Mark David Chapman, the man who shot John Lennon dead in 1980 and has been in prison ever since his arrest, said he deserved the death penalty in his most recent parole hearing.

He’s eligible for an application to be freed every two years, although he’s been denied each time. In the transcript of his most recent hearing, which took place in August and has just been published, Chapman extended an apology to Lennon’s widow, Yoko Ono.

“I just want to reiterate that I’m sorry for my crime,” he told the parole board at the Wende Correctional Facility in New York (via NME). “I have no excuse. This was for self-glory. I think it’s the worst crime that there could be to do something to someone that’s innocent.”
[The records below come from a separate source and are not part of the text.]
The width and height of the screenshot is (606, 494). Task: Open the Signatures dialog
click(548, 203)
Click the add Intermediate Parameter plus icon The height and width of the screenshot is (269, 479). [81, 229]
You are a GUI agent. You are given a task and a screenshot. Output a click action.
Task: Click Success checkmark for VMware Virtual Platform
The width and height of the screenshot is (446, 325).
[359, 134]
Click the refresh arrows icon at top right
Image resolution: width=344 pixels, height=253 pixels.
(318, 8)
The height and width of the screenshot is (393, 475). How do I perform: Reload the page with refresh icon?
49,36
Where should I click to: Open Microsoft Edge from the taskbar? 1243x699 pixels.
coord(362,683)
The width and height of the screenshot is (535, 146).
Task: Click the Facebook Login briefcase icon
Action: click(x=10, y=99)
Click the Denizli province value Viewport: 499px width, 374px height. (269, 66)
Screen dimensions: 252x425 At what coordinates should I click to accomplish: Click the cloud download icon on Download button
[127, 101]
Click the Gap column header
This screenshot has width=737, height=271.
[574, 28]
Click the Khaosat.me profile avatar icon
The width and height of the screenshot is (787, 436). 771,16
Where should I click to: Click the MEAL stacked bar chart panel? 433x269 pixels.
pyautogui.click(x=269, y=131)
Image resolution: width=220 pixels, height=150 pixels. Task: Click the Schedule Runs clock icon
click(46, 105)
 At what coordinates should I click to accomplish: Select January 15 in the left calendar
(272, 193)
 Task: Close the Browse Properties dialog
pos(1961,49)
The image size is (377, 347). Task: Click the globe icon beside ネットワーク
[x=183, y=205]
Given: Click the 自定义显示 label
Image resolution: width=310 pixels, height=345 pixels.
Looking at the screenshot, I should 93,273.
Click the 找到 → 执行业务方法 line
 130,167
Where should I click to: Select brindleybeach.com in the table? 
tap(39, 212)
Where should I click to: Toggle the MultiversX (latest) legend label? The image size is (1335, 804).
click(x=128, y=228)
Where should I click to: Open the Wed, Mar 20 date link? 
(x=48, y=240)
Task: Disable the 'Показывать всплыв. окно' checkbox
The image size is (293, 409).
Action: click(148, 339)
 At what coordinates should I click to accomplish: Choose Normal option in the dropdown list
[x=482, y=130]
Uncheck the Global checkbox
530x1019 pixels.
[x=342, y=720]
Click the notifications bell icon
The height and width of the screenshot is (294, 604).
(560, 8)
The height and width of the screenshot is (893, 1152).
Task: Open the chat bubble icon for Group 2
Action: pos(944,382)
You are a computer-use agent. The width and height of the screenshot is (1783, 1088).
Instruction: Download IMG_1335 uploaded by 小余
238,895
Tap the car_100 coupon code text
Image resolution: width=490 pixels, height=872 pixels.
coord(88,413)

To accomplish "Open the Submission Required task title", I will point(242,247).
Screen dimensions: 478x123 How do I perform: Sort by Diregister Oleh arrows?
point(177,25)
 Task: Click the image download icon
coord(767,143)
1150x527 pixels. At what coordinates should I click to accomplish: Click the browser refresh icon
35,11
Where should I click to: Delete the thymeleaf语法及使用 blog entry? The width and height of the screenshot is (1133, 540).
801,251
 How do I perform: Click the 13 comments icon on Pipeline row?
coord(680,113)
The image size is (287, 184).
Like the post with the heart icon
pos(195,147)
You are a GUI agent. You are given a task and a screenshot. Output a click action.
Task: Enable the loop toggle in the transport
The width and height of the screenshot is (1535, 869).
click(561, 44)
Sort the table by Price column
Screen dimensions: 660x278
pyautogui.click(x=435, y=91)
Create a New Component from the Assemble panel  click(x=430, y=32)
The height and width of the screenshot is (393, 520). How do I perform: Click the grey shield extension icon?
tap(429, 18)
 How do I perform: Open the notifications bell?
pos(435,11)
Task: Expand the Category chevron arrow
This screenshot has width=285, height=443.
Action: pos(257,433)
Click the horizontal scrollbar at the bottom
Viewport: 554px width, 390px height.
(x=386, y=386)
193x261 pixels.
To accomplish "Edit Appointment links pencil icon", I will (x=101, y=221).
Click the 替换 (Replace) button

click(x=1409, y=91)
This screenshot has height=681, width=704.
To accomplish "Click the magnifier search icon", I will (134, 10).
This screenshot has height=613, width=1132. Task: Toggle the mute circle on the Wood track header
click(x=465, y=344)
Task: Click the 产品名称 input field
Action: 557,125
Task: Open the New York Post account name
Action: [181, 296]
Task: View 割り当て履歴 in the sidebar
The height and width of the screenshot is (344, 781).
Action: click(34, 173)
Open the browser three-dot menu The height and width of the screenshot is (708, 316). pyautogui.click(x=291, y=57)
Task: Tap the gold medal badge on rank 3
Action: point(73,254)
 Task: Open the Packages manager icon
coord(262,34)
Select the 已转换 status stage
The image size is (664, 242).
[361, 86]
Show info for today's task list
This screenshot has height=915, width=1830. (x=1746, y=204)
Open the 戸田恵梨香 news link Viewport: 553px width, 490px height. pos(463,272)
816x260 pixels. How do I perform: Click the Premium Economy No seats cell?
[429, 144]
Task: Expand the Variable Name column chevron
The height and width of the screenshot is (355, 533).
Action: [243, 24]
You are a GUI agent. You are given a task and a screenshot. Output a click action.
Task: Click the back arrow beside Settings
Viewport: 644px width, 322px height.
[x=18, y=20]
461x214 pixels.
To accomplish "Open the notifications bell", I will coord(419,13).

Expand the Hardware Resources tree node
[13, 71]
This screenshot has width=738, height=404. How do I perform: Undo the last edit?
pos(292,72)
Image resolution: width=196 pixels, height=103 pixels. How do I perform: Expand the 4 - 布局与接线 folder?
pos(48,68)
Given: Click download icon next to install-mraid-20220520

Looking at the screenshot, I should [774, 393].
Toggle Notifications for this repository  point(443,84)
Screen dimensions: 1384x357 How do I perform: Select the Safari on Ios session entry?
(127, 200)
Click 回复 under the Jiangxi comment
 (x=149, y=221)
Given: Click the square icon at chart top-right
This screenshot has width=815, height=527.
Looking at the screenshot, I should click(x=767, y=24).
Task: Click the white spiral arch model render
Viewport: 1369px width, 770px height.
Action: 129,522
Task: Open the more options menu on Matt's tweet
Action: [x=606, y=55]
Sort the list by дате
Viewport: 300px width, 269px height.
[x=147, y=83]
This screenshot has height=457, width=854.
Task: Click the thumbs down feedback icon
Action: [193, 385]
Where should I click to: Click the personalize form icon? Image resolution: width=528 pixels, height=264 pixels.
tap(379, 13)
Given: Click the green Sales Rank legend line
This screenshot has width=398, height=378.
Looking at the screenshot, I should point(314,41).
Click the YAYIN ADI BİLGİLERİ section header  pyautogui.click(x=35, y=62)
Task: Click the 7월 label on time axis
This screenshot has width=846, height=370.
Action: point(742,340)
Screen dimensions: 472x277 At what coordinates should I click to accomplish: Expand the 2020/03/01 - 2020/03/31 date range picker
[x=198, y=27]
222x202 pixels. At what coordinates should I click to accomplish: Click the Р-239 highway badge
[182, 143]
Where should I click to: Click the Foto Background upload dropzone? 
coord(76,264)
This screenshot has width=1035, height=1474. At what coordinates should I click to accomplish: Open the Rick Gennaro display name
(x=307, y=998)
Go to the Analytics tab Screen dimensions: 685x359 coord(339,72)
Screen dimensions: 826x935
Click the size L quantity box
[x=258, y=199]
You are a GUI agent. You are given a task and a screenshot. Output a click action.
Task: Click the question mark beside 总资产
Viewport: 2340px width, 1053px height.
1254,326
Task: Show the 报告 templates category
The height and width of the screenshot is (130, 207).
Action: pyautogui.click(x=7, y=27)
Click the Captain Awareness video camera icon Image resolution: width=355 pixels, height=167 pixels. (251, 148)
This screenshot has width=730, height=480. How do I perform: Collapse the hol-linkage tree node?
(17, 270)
He repeated his previous admission that he killed Lennon only because of his fame. “He was an icon," Chapman noted. "He was someone that spoke of things that now we can speak of and it’s great.”

Describing the murder as “an extremely selfish act,” Chapman said, “I’m sorry for the pain that I caused to [Ono]. I think about it all of the time. … When you knowingly plot someone’s murder and know it’s wrong and you do it for yourself, that’s a death penalty right there, in my opinion. Some people disagree with me, but everybody gets a second chance now. I deserve zero, nothing. If the law and you choose to leave me in here for the rest of my life, I have no complaint whatsoever.”

The death penalty was abolished in New York in 2007. The parole board rejected Chapman's appeal on the basis that it “would be incompatible with the welfare of society.” He can apply again in 2022.